As the first market to receive a third A-League club in the expansion process, the importance of Melbourne to the Australian top flight is obvious.
Thankfully, heading into 2020, it appears the three belligerents from the footballing hotbed are still well placed to provide numerous storylines and barnstorming entertainment in the coming months.
Though their 2-1 defeat of Melbourne City in the annual Christmas Derby may have dealt a body-blow to City’s attempts to catch Sydney FC atop the A-League table, Victory’s triumph means that entering 2020, the three-way battle for Victoria supremacy remains well and truly alive.
With a bye week looming and the transfer window soon to open, conjecture had been that Kurz was coaching for his job on that Saturday at AAMI Park.
A loss could have easily seen his side slide to the bottom of the table at the end of 2019 and with – at a minimum – a 13-point gap between themselves and bitter-rivals City.
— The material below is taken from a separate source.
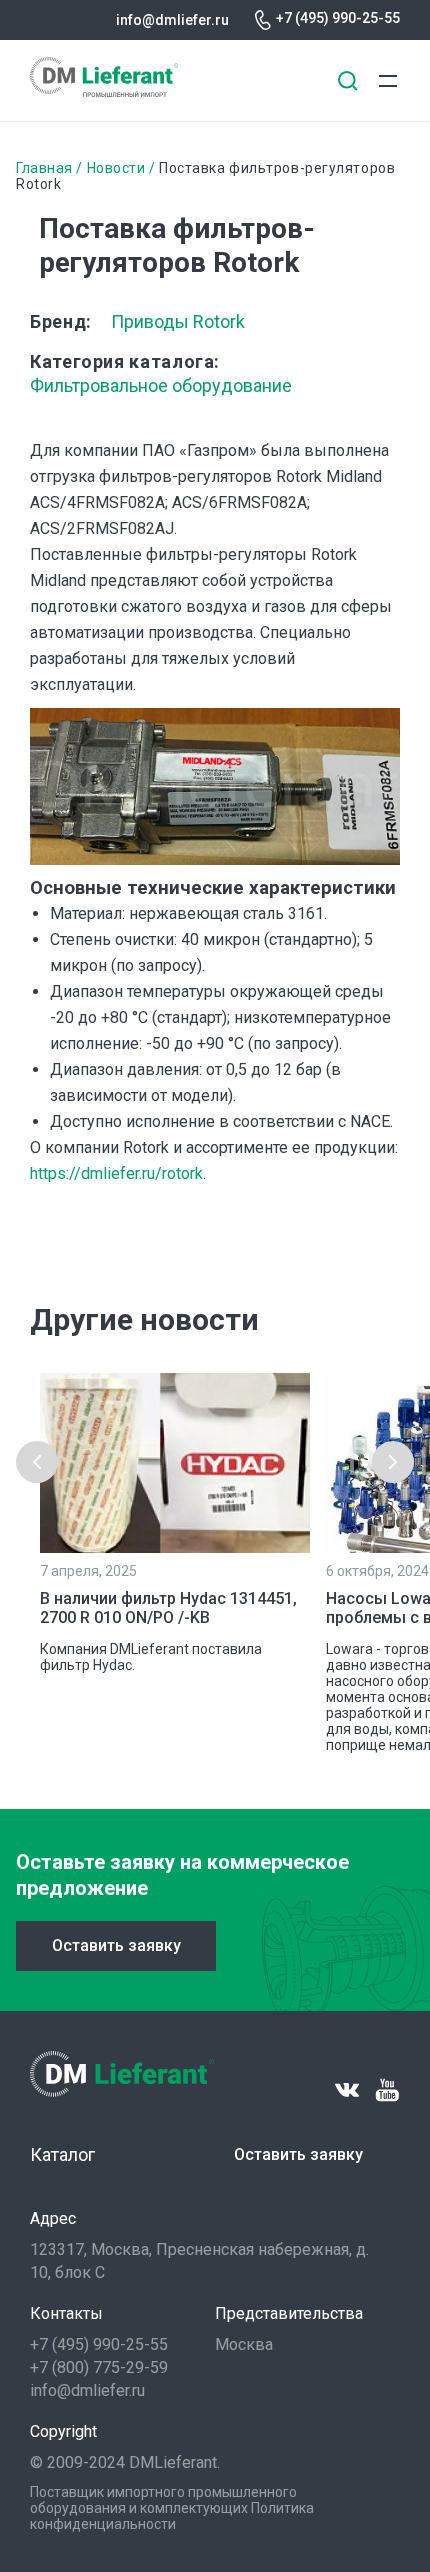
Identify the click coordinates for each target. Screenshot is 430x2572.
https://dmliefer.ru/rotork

But it’s amazing what three points can do for a narrative.
MELBOURNE VICTORY'S CHANGING NARRATIVE

Now held out of the top-six only via goal difference, Victory is now well-positioned to return from their bye and begin to leverage their collection of talented individual parts into a lethal collective.
Most important on this journey will be Robbie Kruse.
Whereas he was just one of a number of Victory players to miss time at the beginning of the season, the Socceroo attacker’s absence, with the benefit of hindsight, was clearly felt in the opening weeks.
While Ola Toivonen remains the club’s most potent attacking threat as well as a powerful facilitator, his attempts to drag Victory to wins at the beginning of the campaign show that, for all his talent, he can’t do it alone.
In Kruse, he now has a partner in crime up front that is capable of manipulating opposing defences, taking some of the creative load and, in partnership with the Swede, properly incorporate the power of fellow attacker Andrew Nabbout.
Nonetheless, potential pratfalls exist.
With international signings so often proving the difference between winning or losing a title, offseason signings Jakob Poulsen, Migjen Basha and Kristijan Dobras have been poor in their first year at AAMI Park and – barring any mutual terminations in the coming weeks – will need to lift their games if the club maintains designs challenging for silverware.
His troubles injury and not form related, defender Tim Hoogland will need to get, and stay, healthy.
Moreover, while Victory does sit well-poised to leap into the top six, they also maintain just a five-point gap between themselves and the tenth and eleventh placed Brisbane Roar and Newcastle Jets – with those two sides having two games in hand.
A lean run of form could just as easily reignite the wobbles that defined their start to the season and, once again, pile the pressure on Kurz and his squad.